Expelled from boarding school, Janet is sent home to High Towers, a vast country mansion, to live with her guardian Henry Baxter (David Knight). But when the nightmares persist, Janet starts to loose her mind…
Originally given a title that gave away the film’s shock reveal 45-minutes into the story, Nightmare was Hammer’s fourth psychological thriller to be written by Jimmy Sangster, who wanted to move away from the Gothic horrors he was best known for.

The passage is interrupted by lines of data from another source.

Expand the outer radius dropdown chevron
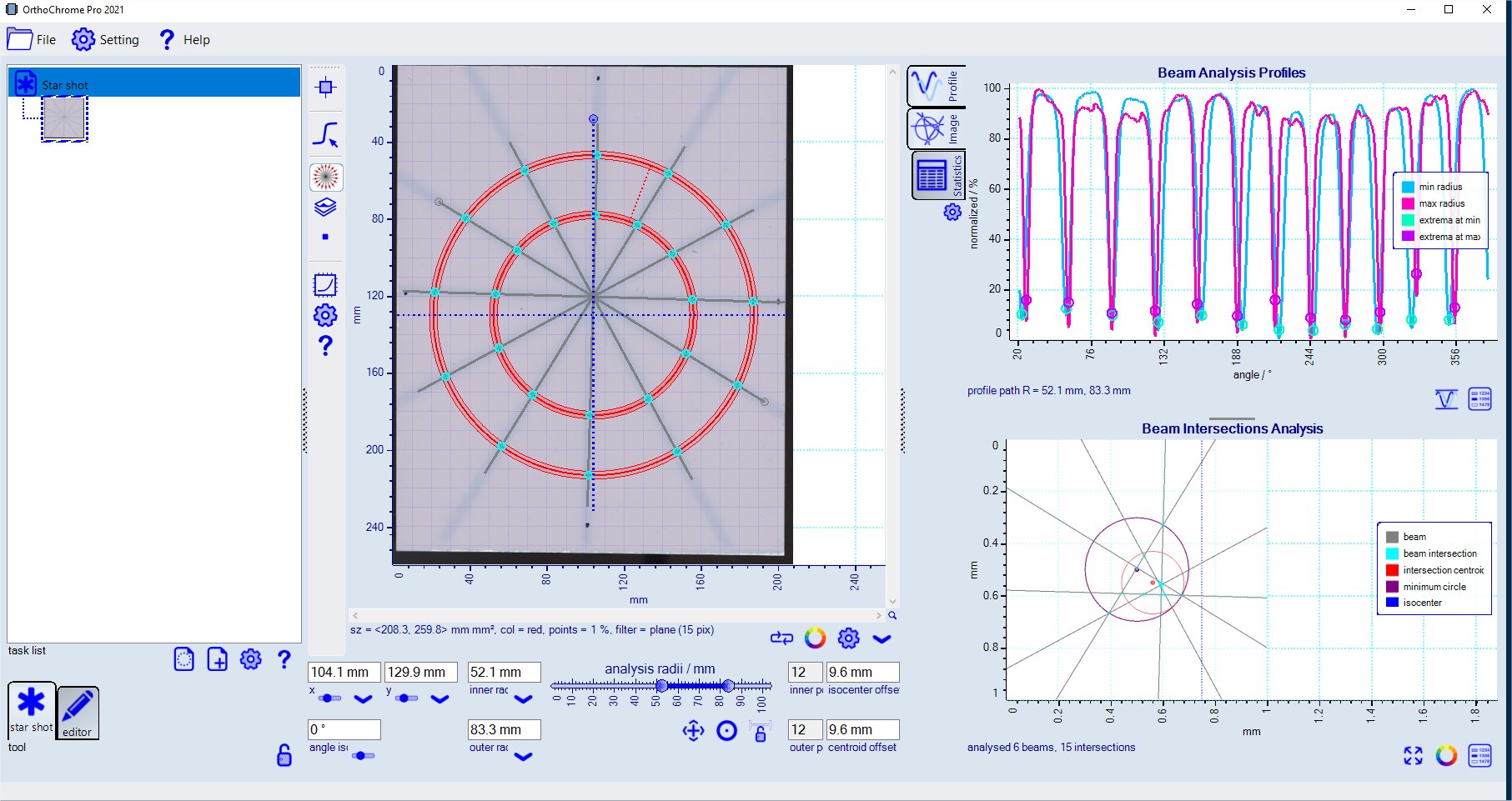1512x801 pixels. [x=524, y=757]
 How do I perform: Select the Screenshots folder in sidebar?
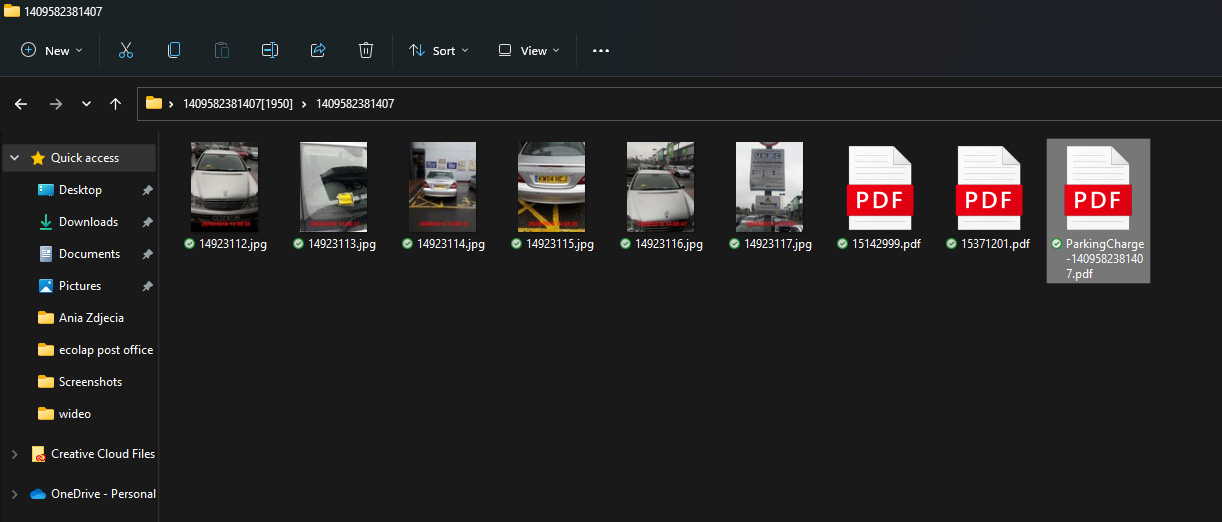89,382
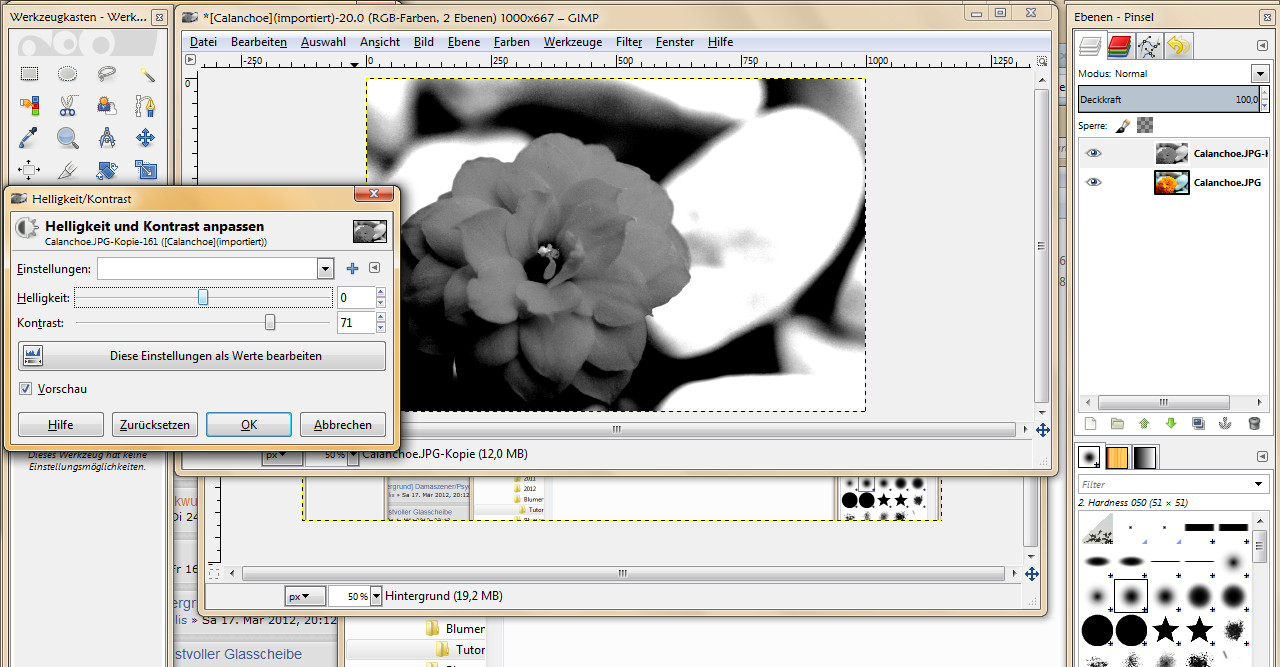Select the Fuzzy Select magic wand
Image resolution: width=1280 pixels, height=667 pixels.
[x=146, y=73]
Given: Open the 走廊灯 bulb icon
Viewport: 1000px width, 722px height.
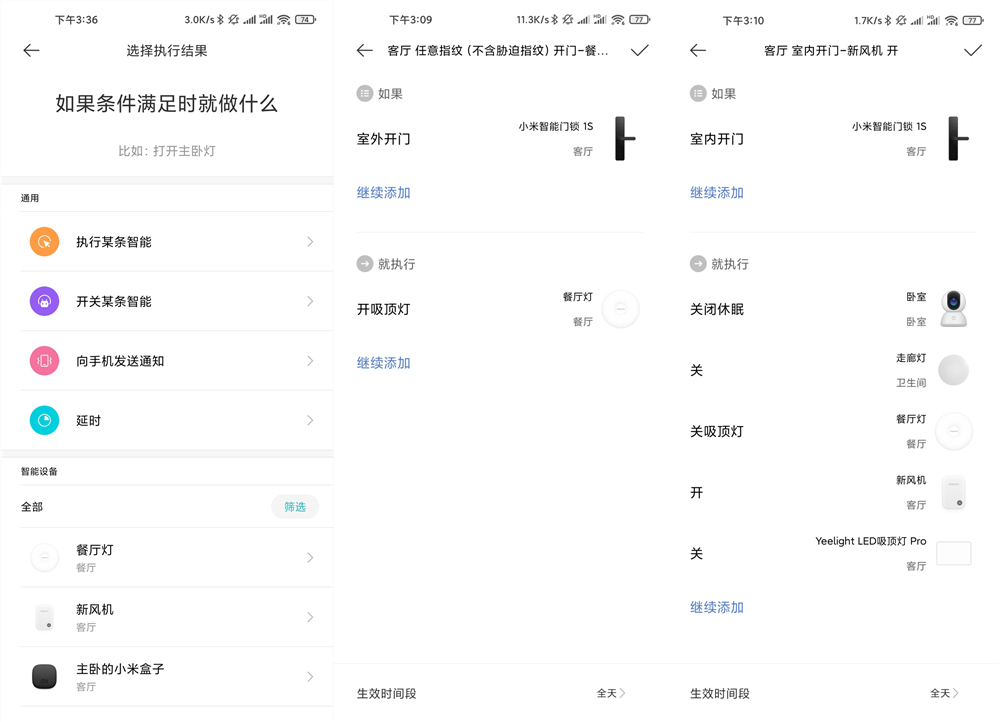Looking at the screenshot, I should click(953, 370).
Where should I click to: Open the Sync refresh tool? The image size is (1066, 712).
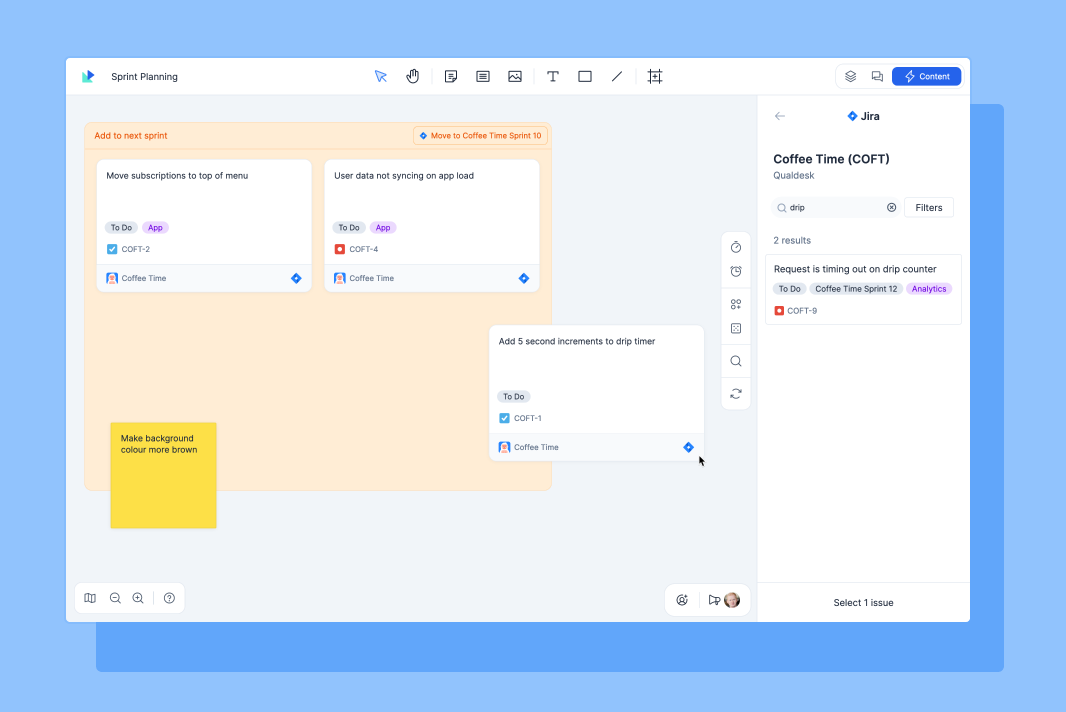[x=736, y=393]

Like 1961’s Scream of Fear, 1962’s Paranoiac and 1963’s The Maniac, Nightmare shares its DNA with Henri-Georges Clouzot’s Les Diaboliques and Alfred Hitchcock’s Psycho, while returning director Freddie Francis and Hammer’s in-house production crew imbues the gripping mystery with lashings of atmosphere, especially those initial 45-minutes, where the film’s Grand Guignol horror tropes come out to play.
The film’s second half, which plays like a straightforward whodunnit, may not be as polished as those early scenes in which an excellent Linden brings pathos and hysteria to the fore, but it does give Moira Redmond, playing Janet’s nurse with a hidden agenda, a chance to strut her stuff.
Keen eyed fans might recognise actress Clytie Jessop, who plays David Knight’s scarred wife – she was the spectral Miss Jessel in The Innocents.
This cracking little chiller originally went out in a double-bill with The Evil of Frankenstein, but has remained in the shadows of its better known siblings, like Paranoiac! This new Blu-ray release, however, which looks and sounds superb, is the perfect opportunity to pay it a revisit, and hopefully gain a new appreciation. It also benefits from three insightful extras.
• Madhouse: Inside Hammers Nightmare: A 13-minute look at production with insights from The Hammer Story author Kevin Barnes, English Gothic author Jonathan Rigby and others.
• Nightmare in the Making (26min): Hammer historian Wayne Kinsey retraces the history of the thriller from concept to release, and includes archive interviews with screenwriter Jimmy Sangster, art director Don Mingaye and actress Jennie Linden (using elements not used in her own interview).